I will probably be out of the monitor market for the next 4 years. I wonder if there will be a good solution for legacy applications even then?
 
Well it turns out that I was only partially right, or mostly wrong :)

In Firefox 3 on Beasta with color management disabled, the saturation differences showed up between monitors. I then realized I never enabled color management on XP Firefox 3, so I went ahead and did that, and things turned out better. The only problem is that my standard gamut FP241VW shows less saturation because Firefox can only use one ICM profile within the color management app, which in this case is the LCD2690WUXI profile. Using Firefox 3 on NEC and Internet Exploder on the BenQ, things look identical on test images with strong reds and greens, so I guess I will load Firefox on the NEC and Internet Exploiter on the BenQ for consistent browising colors :)

Additionally on videos the same thing with Media player classic. Skin tones aren't badly affected but strong greens and reds show up as over saturated. Games the same thing. The reds on the Gears of War menu screens are very strong on the NEC, and not so much on the BenQ.

It turns out that Windows photo gallery built in to Vista IS color managed. The desktop backgrounds showed up with saturation differences on Beasta as well, just like they did on XP.

Either way, it's not a huge deal for me, as I still absolutely love the NEC (as I also have a very good, uniform panel) and with console games the added saturation is not as bad, because I am used to it (as I turn up saturation on the BenQ through the OSD).

I plan on loading up Photoshop and seeing how accurate the color is, as I also have (what I believe is) a wide gamut printer in the Epson R1800, so I'll print out some test images and see what I find.

But it does seem that while this "gamut translation" is built in to the ATI drivers, it is not specifically enabled. Tamlin mentioned that it is only supposed to work in Beasta so I'll see what I can find concerning this, as I do prefer my ATI 4850/4870 to my 8800GTS (or 9800GTX+ dedicated 24/7 to folding right now), and I don't plan to remove the Radeons for a while. Also the 10-bit color depth is an added bonus, though I'm seriously doubting that it is doing much.

Regards.
 
But it does seem that while this "gamut translation" is built in to the ATI drivers, it is not specifically enabled. Tamlin mentioned that it is only supposed to work in Beasta so I'll see what I can find concerning this, as I do prefer my ATI 4850/4870 to my 8800GTS (or 9800GTX+ dedicated 24/7 to folding right now), and I don't plan to remove the Radeons for a while. Also the 10-bit color depth is an added bonus, though I'm seriously doubting that it is doing much.

Beasta? :confused:

10 bit is almost certainly doing nothing unless you can convince me you have a 10 bit data path to your monitor and your monitor is 10 bit aware and accepts 10 bit signals and does the proper thing with them. IOW, no it won't do anything with current LCDs.
 
The explanation that I heard is that it uses a form of dithering to "approximate" it. Yay more dithering!

Apparently the Dell 2709W does this as well to give supposedly expanded color space of 1.04B colors. Though I don't know how this is done if it's getting 8-bit input (????)

Beasta = Vista = big RAM eating OS with lotsa nice bloatware to enhance efficiency, peformance and productivity. ;)

■ ■ ■ ■

According to the forum post on monitor color management, which printer does the writer believe is a wide gamut printer?

■ ■ ■ ■

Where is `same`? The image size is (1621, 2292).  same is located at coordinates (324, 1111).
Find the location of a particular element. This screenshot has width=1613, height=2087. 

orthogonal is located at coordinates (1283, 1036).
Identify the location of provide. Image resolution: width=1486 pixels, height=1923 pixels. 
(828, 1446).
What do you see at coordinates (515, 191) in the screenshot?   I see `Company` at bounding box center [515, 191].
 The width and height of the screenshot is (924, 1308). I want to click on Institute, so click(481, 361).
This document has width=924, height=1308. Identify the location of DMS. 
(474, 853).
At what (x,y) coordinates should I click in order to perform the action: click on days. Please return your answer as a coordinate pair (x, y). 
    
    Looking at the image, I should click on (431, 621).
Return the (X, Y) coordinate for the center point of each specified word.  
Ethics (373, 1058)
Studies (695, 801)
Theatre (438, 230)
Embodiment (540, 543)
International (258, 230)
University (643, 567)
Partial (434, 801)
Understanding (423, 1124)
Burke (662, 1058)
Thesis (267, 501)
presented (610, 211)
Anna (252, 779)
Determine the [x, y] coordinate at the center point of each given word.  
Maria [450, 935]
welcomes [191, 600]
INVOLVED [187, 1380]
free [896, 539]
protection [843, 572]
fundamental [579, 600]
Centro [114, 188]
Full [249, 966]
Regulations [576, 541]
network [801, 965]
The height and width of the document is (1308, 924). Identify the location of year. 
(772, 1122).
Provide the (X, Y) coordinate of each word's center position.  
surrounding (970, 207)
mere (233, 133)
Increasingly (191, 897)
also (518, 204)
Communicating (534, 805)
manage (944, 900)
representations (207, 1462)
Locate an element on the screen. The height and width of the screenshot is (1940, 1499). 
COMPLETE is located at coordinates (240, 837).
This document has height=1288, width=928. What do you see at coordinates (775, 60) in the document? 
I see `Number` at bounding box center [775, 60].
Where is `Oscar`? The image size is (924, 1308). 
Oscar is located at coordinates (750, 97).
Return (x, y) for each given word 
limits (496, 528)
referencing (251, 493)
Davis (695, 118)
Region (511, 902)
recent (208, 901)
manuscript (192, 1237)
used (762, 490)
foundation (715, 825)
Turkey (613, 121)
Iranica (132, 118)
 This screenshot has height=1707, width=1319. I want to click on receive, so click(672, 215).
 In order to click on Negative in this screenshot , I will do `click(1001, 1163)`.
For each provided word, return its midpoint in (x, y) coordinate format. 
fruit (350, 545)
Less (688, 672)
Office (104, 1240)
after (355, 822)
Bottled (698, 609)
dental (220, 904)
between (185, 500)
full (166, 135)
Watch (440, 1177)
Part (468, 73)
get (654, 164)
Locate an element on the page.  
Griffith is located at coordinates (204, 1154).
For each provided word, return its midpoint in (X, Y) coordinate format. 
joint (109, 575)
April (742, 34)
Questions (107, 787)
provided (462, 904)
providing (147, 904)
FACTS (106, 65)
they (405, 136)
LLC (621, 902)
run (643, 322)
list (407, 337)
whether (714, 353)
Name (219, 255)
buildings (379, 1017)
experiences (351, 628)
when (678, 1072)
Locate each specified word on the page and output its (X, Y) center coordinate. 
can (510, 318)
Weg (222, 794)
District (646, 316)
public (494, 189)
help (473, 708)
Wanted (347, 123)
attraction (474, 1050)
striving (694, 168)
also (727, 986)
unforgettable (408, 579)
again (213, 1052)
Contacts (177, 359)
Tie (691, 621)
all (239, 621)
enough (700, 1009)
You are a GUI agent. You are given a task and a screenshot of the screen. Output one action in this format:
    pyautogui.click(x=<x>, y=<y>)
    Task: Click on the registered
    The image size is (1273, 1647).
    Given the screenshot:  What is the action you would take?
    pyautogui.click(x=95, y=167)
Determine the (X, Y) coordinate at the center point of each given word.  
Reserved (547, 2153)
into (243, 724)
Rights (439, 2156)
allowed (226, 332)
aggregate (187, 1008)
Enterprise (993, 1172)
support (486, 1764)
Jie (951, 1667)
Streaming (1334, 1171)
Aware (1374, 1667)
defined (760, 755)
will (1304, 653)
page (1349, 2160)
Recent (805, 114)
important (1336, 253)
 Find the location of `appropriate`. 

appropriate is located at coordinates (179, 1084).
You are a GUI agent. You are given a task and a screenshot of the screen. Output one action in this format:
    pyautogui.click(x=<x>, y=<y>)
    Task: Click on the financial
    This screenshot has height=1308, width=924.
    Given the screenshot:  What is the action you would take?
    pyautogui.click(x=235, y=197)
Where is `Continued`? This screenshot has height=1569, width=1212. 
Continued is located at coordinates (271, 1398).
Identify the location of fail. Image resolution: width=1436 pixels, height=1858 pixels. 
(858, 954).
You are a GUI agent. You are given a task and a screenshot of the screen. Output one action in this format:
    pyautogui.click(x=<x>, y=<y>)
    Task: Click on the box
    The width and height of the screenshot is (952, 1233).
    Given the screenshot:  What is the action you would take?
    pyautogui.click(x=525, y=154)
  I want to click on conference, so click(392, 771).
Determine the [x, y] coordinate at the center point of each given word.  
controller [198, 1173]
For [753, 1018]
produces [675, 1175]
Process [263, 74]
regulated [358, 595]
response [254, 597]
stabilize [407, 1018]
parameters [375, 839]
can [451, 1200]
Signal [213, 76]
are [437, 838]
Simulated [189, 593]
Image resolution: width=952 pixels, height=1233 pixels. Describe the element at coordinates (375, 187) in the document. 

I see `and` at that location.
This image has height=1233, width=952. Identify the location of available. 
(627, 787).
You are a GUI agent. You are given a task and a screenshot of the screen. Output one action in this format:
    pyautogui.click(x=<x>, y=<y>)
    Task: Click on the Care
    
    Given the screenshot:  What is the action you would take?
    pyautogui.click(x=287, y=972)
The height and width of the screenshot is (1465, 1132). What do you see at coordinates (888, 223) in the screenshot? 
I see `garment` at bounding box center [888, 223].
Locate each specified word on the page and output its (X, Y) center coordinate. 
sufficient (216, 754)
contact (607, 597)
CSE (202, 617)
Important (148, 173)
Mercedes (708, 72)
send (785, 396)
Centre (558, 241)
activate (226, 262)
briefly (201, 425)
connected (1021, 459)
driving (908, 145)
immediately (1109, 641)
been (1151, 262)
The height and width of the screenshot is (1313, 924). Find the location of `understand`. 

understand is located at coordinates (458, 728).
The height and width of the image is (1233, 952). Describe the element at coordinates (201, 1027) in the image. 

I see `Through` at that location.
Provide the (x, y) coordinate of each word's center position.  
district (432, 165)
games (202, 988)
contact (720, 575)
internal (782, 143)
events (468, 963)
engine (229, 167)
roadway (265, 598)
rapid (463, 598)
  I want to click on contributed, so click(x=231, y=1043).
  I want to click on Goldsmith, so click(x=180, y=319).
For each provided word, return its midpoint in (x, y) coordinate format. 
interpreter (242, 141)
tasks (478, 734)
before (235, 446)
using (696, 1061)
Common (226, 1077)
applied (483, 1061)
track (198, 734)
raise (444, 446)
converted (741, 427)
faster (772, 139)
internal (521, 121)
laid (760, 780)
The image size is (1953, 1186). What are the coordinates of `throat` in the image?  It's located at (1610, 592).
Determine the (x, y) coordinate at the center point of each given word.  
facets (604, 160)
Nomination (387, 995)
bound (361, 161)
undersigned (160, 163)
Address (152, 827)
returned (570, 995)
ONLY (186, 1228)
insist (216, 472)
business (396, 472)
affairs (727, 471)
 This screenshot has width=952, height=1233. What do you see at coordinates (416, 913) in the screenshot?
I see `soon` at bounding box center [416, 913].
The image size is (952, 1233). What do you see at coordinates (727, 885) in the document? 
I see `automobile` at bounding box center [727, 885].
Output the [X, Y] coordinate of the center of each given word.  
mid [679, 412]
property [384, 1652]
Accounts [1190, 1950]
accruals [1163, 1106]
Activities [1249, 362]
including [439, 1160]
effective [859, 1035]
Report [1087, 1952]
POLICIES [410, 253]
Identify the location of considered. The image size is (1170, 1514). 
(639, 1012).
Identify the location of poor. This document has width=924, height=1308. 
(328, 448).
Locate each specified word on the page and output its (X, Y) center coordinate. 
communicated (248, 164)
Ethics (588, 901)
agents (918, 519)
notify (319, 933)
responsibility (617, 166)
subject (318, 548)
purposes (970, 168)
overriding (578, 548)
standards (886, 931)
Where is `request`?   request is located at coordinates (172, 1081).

■ ■ ■ ■

Output:
The Epson R1800.